The Appropriations & Finance Committee met in a public session to review special appropriations, supplemental requests and proposed fund transfers for fiscal 2027 and later years. After introductory remarks and a roll call, the committee adopted a motion to accept the executive recommendation for the set of agencies identified as the "consensus" packet, while adopting LFC-recommended language for the Vocational Rehabilitation Division.
Amanda Breiding, chief of staff for HAFC, opened the session by walking members through the packet and the process, saying, “You all have heard over 50 agencies this week…This morning, I just wanna talk through a little bit of what's on the agenda so we all know what's happening and what you're voting on, what you're not voting on.” Joseph Simon, an LFC analyst, summarized the executive special appropriations recommendation as "$2,238,000,000," with about $1.7 billion from the general fund concentrated primarily in the special appropriations category.

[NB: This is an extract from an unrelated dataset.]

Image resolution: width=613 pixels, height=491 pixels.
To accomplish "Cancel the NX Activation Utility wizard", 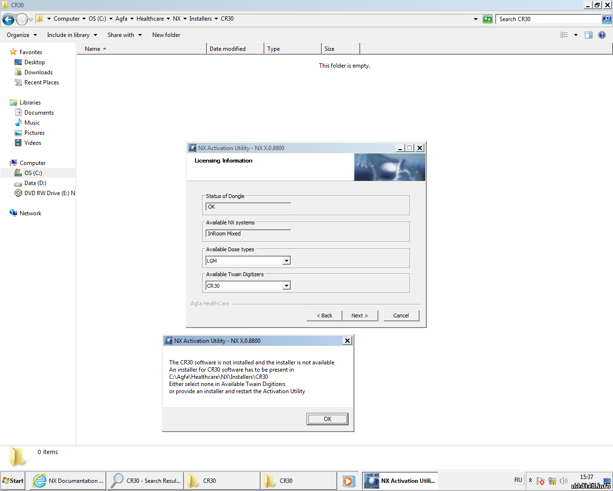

Vice Chair Dixon moved to "adopt the executive budget recommendation on all agencies included in the consensus packet with the adoption of the LFC recommended language for the Vocational Rehabilitation Division," a motion the chair declared adopted after no opposition was raised. The committee made clear that adopting consensus agencies was intended to save time and that the larger special appropriations packet would receive detailed page-by-page review and follow-up work groups.
The presentation flagged major items that members highlighted for follow-up. Analysts noted substantial differences between the executive and LFC recommendations driven largely by fund transfers. Committee members asked for additional detail and documentation on prior-year spending and project status — for example, a request for an accounting of a previously appropriated $6 million for the Santa Fe Magistrate Court and for reports or outcome data tied to criminal justice pilot programs. Members also asked staff to pull together funding inventories for cross-cutting topics such as cybersecurity, water projects and public media support.
Next steps: analysts will continue the full-committee review of the specials and supplementals, identify guardrails in language where needed, and form work groups to examine IT requests, BAR authority, and other high-dollar items before final committee recommendations.